# As promised...PICS!



## Pagey (Apr 12, 2009)

Okay, today was perfect outdoor weather, so I took the opportunity to reorganize the wood shed (pics of that too, will follow later today).  But first, I had to drive over to my grandmother's to get some fence posts to use for stacking ends in the wood shed.  Here's a shot of my truck and the back side of one piece of pasture on her cattle farm.  I also took the opportunity to bring home the small stack of poplar and maple you'll see on the left side of the barn.











Here's the barn where we've been working on the 2009/2010 wood supply.










This is the 2009/2010 winter supply of mixed hardwoods.  It's hard to tell, but there are a total of 4 rows: 3 rows that are the full length of the front row, and then a fourth row in the back that runs only 2/3 the length of the front row (and thus the three other rows).  There's around 4 cord there if I'm right.


















And finally, these last two are the red oak we've been getting for $75 a cord.  I'll let this season until the 2010/2011 season if all goes well!










Edit: reorganized shed, please ignore the mess in the back.


----------



## LLigetfa (Apr 12, 2009)

It's like looking at stacks of money.


----------



## Pagey (Apr 12, 2009)

LLigetfa said:
			
		

> It's like looking at stacks of money.



This.


----------



## Jack Straw (Apr 13, 2009)

How long is the burning season down there? Nice pics.


----------



## Pagey (Apr 13, 2009)

It gets cool enough to burn small fires in late September/early October.  The burning season starts easing off in March, but we always, always get 3 or 4 cold snaps in late March/early April that require a small morning and evening fire.


----------



## Bubbavh (Apr 13, 2009)

Is that priority mail box for sending me some of that pretty wood?
Nice looking shed and wood!!


----------



## savageactor7 (Apr 14, 2009)

Well Pagey looks like you've been a busy man since we first saw that old barn. Nice stacks.


----------



## wldm09 (Apr 15, 2009)

Nice stacks!  Can anyone point me to a moderator who can help me post pics?  Thanks!  Dean


----------



## billb3 (Apr 15, 2009)

Woodsman_WI said:
			
		

> Nice stacks!  Can anyone point me to a moderator who can help me post pics?  Thanks!  Dean



this might be too much ?
https://www.hearth.com/hcc/


----------



## smokinj (Apr 15, 2009)

Very nice set up!


----------



## Pagey (Apr 16, 2009)

savageactor7 said:
			
		

> Well Pagey looks like you've been a busy man since we first saw that old barn. Nice stacks.



Thank you.  Yes, dad and I have been working in the woodpile since last November, basically.  In addition to what you see there, we have about 8 or 9 cords put back in various places for my paternal grandmother.


----------



## wingsfan (Apr 18, 2009)

Show -off.


----------



## Pagey (Apr 19, 2009)

We stuffed 2 more face cords of red oak in there yesterday afternoon!


----------

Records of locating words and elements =
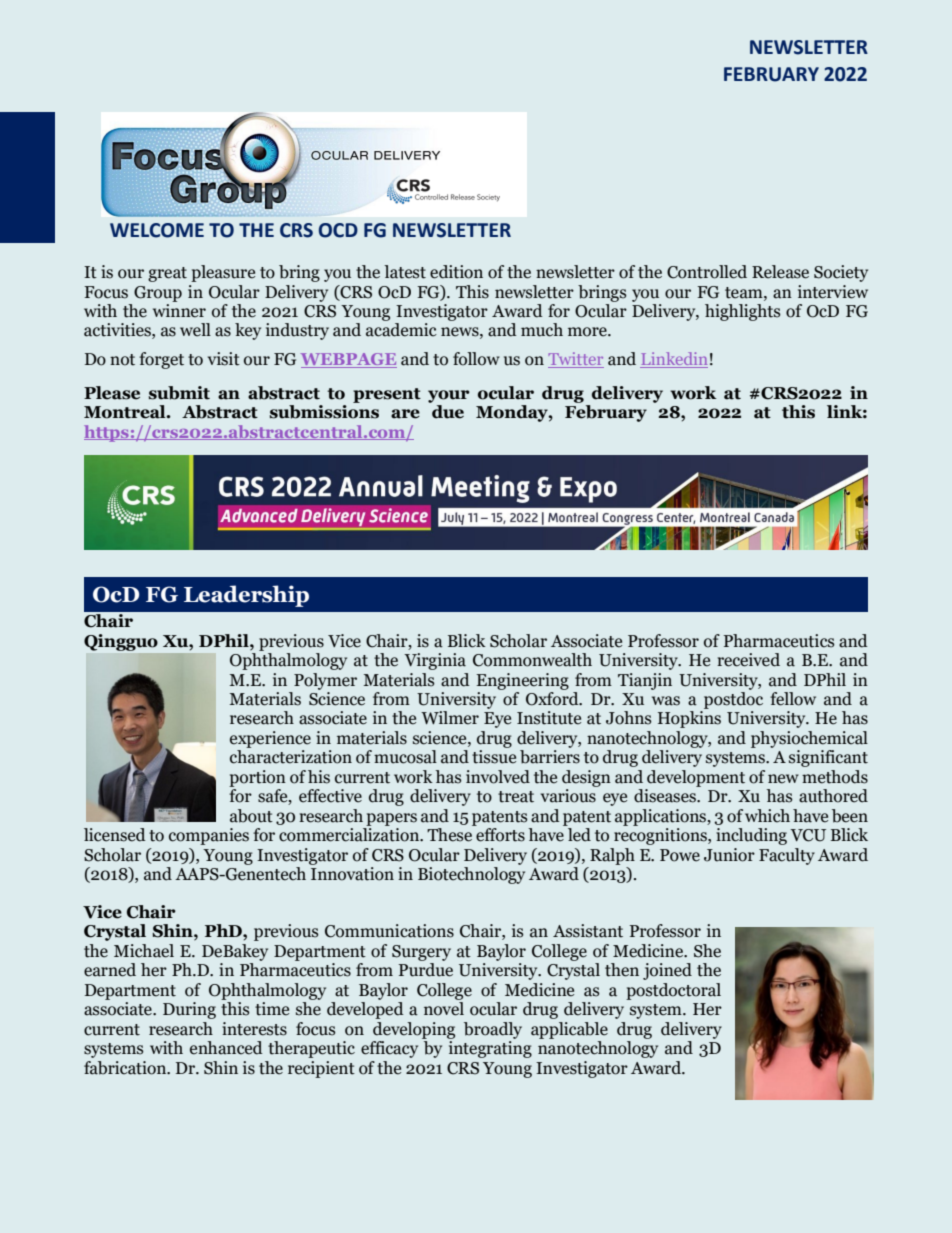 The width and height of the screenshot is (952, 1233). I want to click on experience, so click(270, 739).
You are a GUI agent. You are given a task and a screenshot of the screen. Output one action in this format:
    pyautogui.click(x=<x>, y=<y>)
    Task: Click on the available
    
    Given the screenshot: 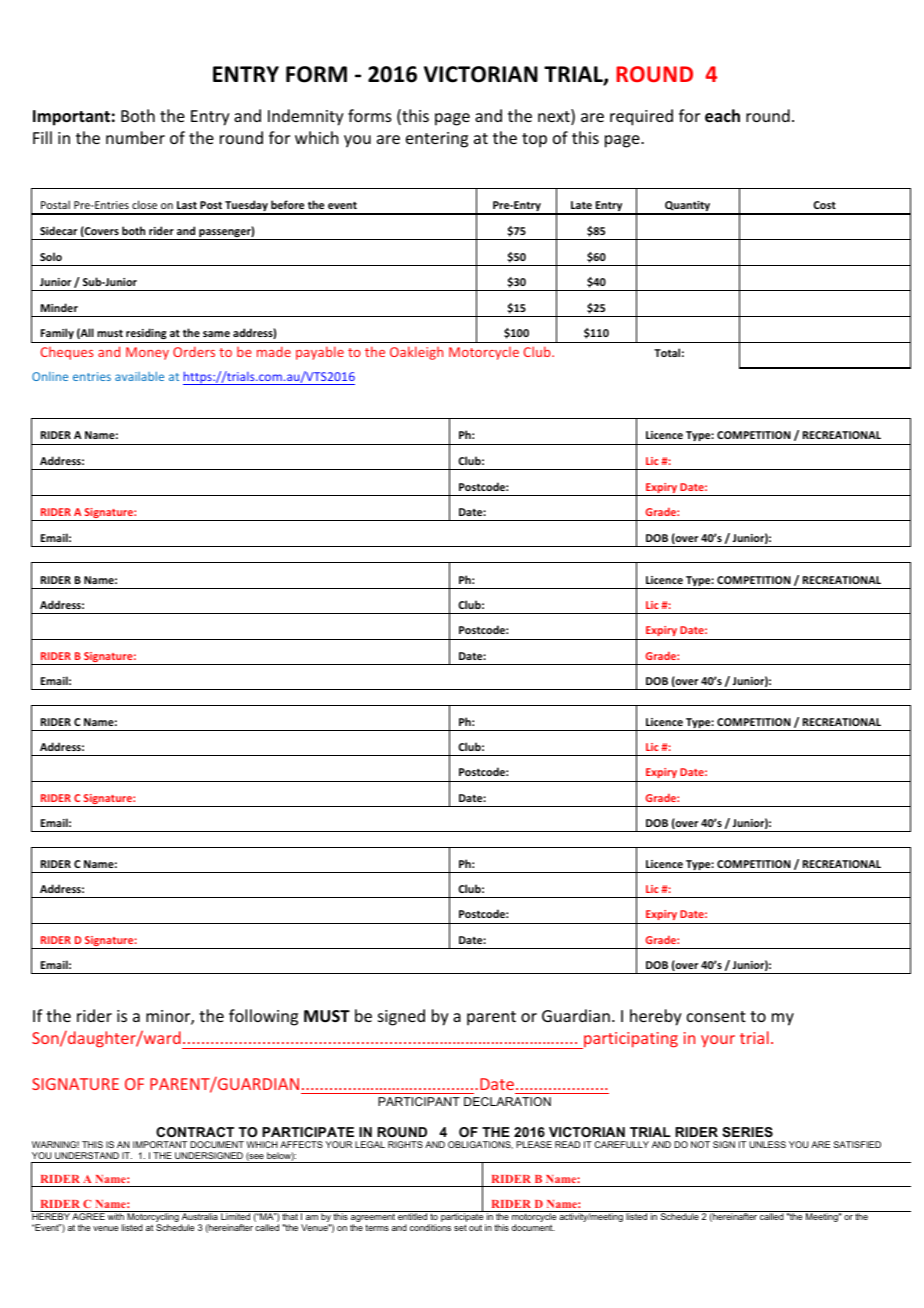 What is the action you would take?
    pyautogui.click(x=139, y=376)
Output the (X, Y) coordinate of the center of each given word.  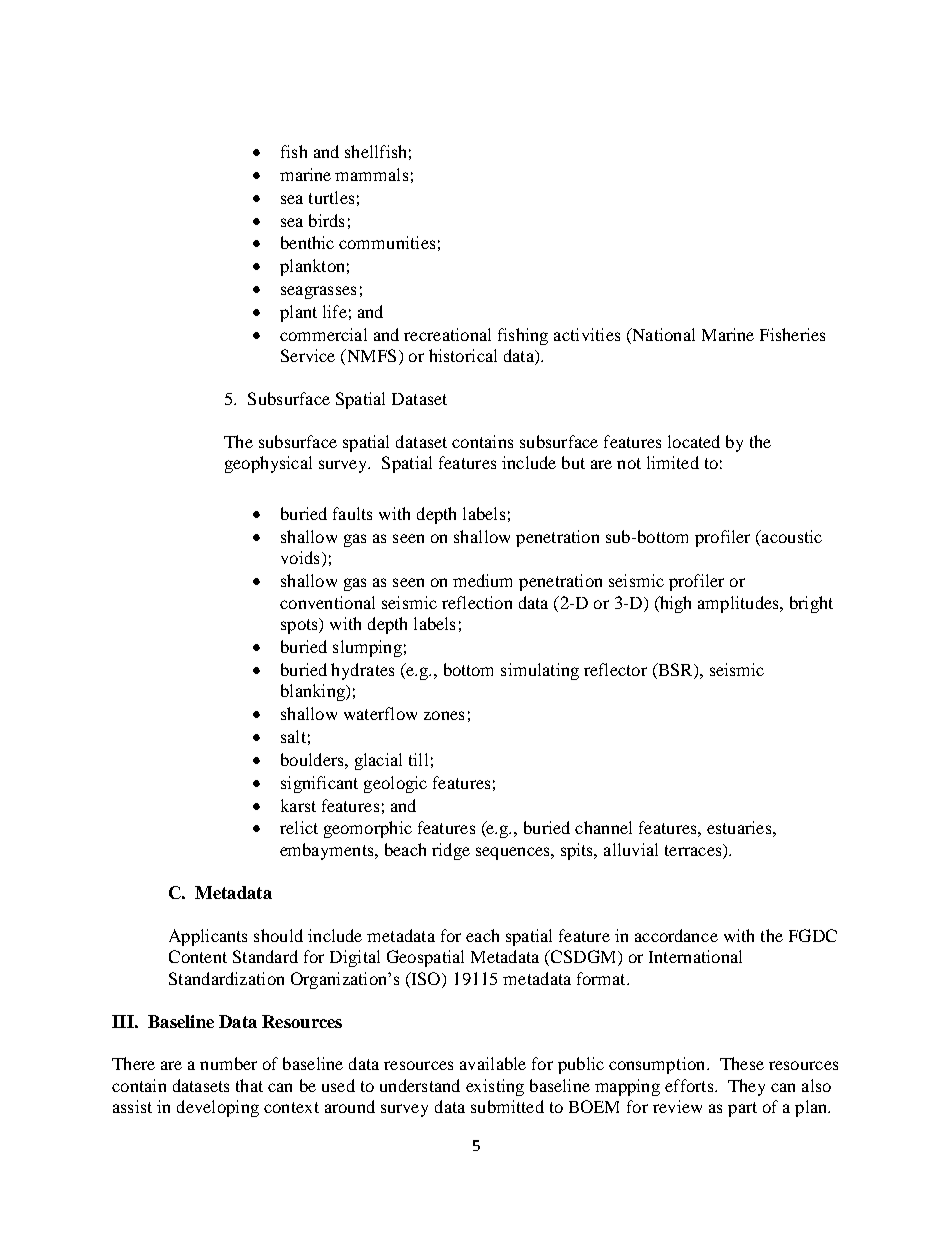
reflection (477, 602)
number (228, 1063)
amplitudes (739, 604)
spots (300, 626)
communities (387, 242)
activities (587, 334)
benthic (307, 242)
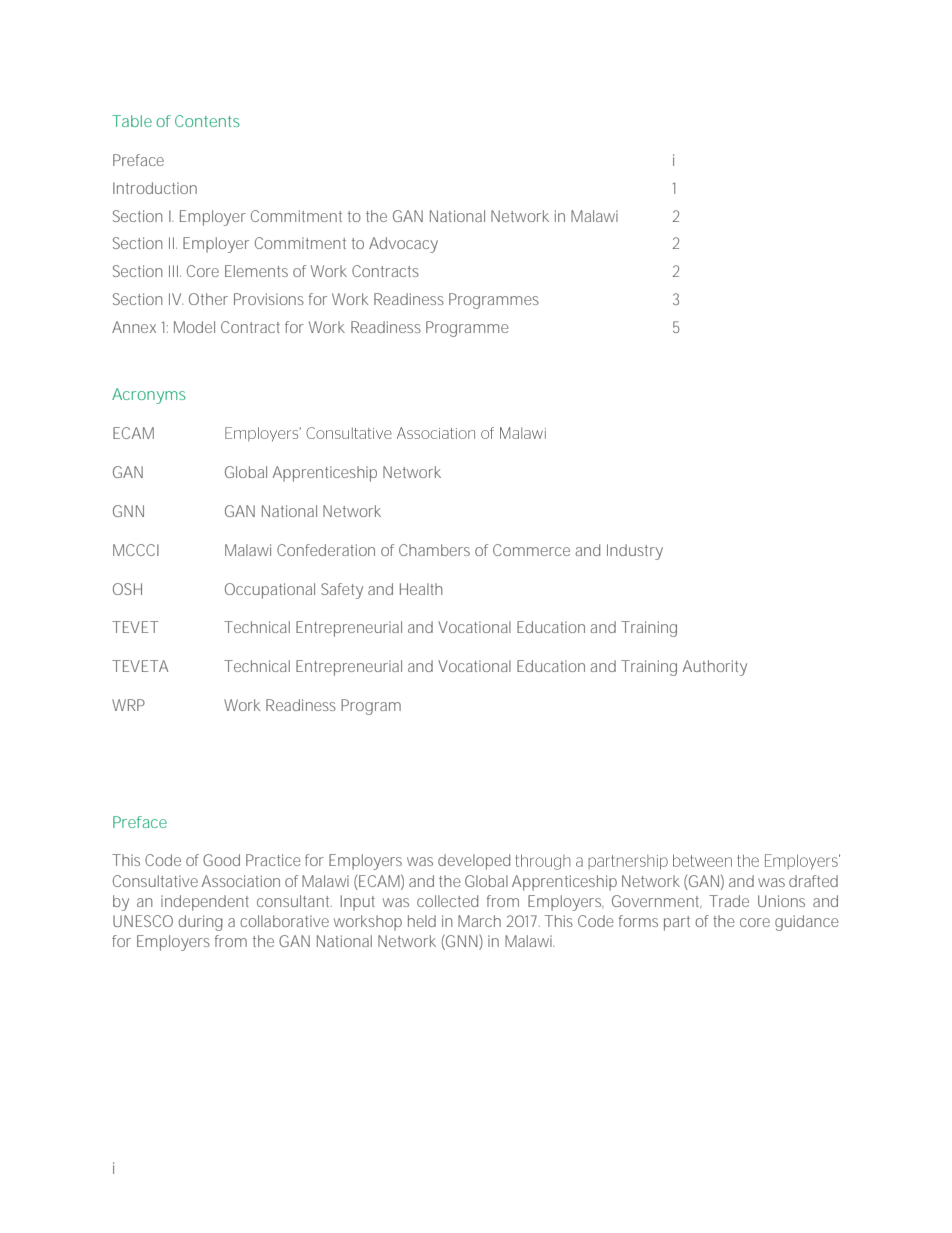 Image resolution: width=952 pixels, height=1233 pixels. Describe the element at coordinates (434, 550) in the document. I see `Chambers` at that location.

WHAT TO DO =
(a) Print, word for word, the passage of the firewood thread starting with "## billb3 (Apr" and going on through "be too much ?".
(b) Turn the entries, starting with the line with "Output the (X, Y)" and going on through the line with "activities (587, 334)", into a Markdown table with the columns No. and Line, one row per non-blank line. Leave the pictures out.

ANSWERS BY TASK =
(a)
## billb3 (Apr 15, 2009)

Woodsman_WI said:
			
		

> Nice stacks!  Can anyone point me to a moderator who can help me post pics?  Thanks!  Dean



this might be too much ?

(b)
| No. | Line |
|---|---|
| 1 | Output the (X, Y) coordinate of the center of each given word.   |
| 2 | reflection (477, 602) |
| 3 | number (228, 1063) |
| 4 | amplitudes (739, 604) |
| 5 | spots (300, 626) |
| 6 | communities (387, 242) |
| 7 | activities (587, 334) |